Things One Might Not Know About Garlic and Arts Festival

The North Quabbin Garlic and Arts Festival turns 25 on September 30 and October 1.  The all-volunteer organizing committee, 100 exhibitors, and over 50 performers and presenters are excited to welcome you!  We thought we would offer 25 fun behind-the-scenes history and facts:

1) The festival was started by five neighbors (artists and farmers) and twenty bucks each over a summer potluck dinner in 1998.
2) The first festival was held in 1999 on a back field in the woods at Seeds of Solidarity, two weeks after a hurricane.
3) Currently, there are over 30 people that make up the festival committee– all volunteer, all still friends after all these years, powered by love, magic, hard work, and dedication.
4) Festival year two and onward has been held at Dorothy Forster’s historic family dairy farm.  Dory’s father used to deliver fresh milk to the local schools.
5) Year one there were about 10 exhibitors and 600 attendees. Now there are over 100 artist, farmer, community organization and food vendors, and upwards of eight thousand attendees.
6) Our youngest exhibitors started when they were 9. Our eldest is now 96. All are still rockin’ it.
7) In 2004 organizers set up for and held the festival — then a one day event – during a hurricane.  The next day was beautiful. That’s when and why we moved to a two-day event in 2005.
8) Every exhibitor contributes to a set up or clean-up day, or makes a meal for one of these crews.  This unique model keeps exhibitor fees low, and builds community. Each year exhibitors collectively contribute about 400 hours to help create the festival village, along with countless hours contributed by the organizers. We start setting up a month in advance.
9) In addition to the committee (and exhibitors), over 150 people volunteer on the festival weekend. A bread oven on-site built by neighbor Doug Feeney is popular among volunteers,
who receive a special treat (for volunteers only) during their shift.

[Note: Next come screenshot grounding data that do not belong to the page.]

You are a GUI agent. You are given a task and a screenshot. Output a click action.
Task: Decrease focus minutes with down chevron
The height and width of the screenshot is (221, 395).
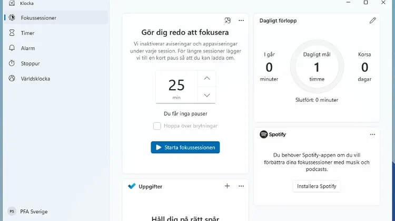coord(207,95)
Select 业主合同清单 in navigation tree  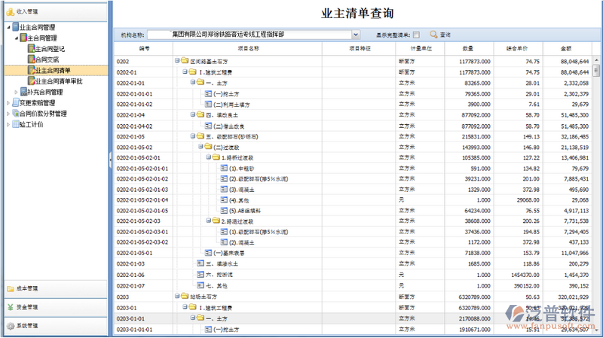coord(58,71)
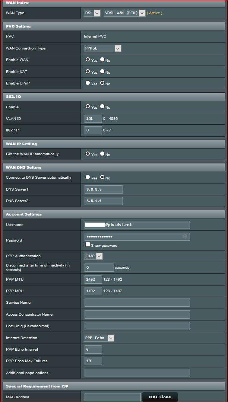Screen dimensions: 228x402
Task: Select No for Get the WAN IP automatically
Action: coord(102,154)
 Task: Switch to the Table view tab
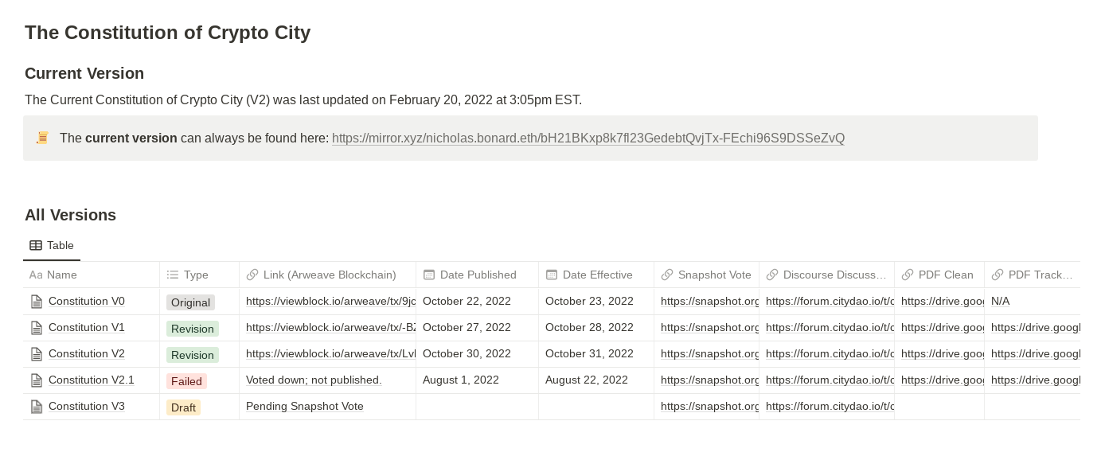pyautogui.click(x=52, y=245)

10) Some of the volunteers are community groups who do parking (under the guidance of steadfast, superhero parking captains) in exchange for a donation from the festival to their cause. We’ve had high school sports teams, motorcycle clubs, theater groups, a prison birth project, college service organizations and more over the years.
11) The festival produces only 2 large bags of trash each year for about 8,000 people.
12) Over 150 bags of compostable materials used by food vendors each year are transformed into fertile soil for local gardens at Clearview Compost in Orange. Over the festival years, this equates to about 200 yards of finished compost, or over 10 dump trucks full of nutrient rich compost for gardens, not garbage in landfills.
13) The first music stage was a hastily built platform of pallets. The second was haybales on a trailer. There are now three performance areas. Committee members have built all of the stages as well as the dining area tables, all of local or repurposed wood (the wood for the table legs
were donated by a local casket company). The largest and main music stage is built on a foundation of local black locust piers. (That was a project!)
14) There are over 50 performances and free workshops for attendees over the festival weekend.  Plus a free kids art making tent. And free drinking water for all.
15) The most garlic cloves ever eaten by a contestant in the raw garlic eating contest is 48. One of our top winners over the years was breastfeeding a child at the time of her garlic eating accomplishment. (A very healthy child!)
16) Over 25 years, millions of dollars in exhibitor sales have been made at the festival. These  directly support the livelihoods of local artists, farmers, and food producers, and boost the local  economy as it keeps circulating within our region.
17) Festival t-shirts are U.S. made and the annual design is done by area artists with the most frequent designer being local tattoo artist Mike Williams.
18) A garlic cookbook (and a yearly brochure) with recipes from our chef tent, and a book of collected writings featuring spoken word stage performers are among the publications.
19) Committed to conservation and renewable energy, a solar electric system helps to power the festival music stage. In our electric vehicle tent, experience electric cars, trucks, and bikes.
20) One year we did pee cycling with the Rich Earth Institute and collected hundreds of gallons that were then naturally sanitized and used to fertilize VT hayfields. We are hoping to get them back again (they’ve been busy and we don’t want you to hold it in).
21) All gate and exhibitor proceeds are used to cover public safety, infrastructure, promotion, and entertainment costs of the all-volunteer run festival (totaling about $45-50, 000 a year) as the festival is fully volunteer with no paid staff.
22) The festival participates in Card to Culture, and is free to families who receive EBT, WIC, or ConnectorCare health insurance, and free for kids. We halved the weekend general admission from $10 to $5 to celebrate our 25th year.
23) The festival operates as a non-profit under the fiscal umbrella of Seeds of Solidarity Education Center, part of whose mission is to create resilient lives and communities.
24) The festival has never had any corporate or business sponsors.
25) Over the years, the festival has donated more than $60,000 in mini-grants to local groups and organizations that promote food and farms, climate resilience, the arts, and health and wellness.  We’ve also made several no-interest loans to support cooperatively run businesses. We recently
donated $5,000 to support two regional farm relief efforts after 2023 flooding devastated crops and livelihoods.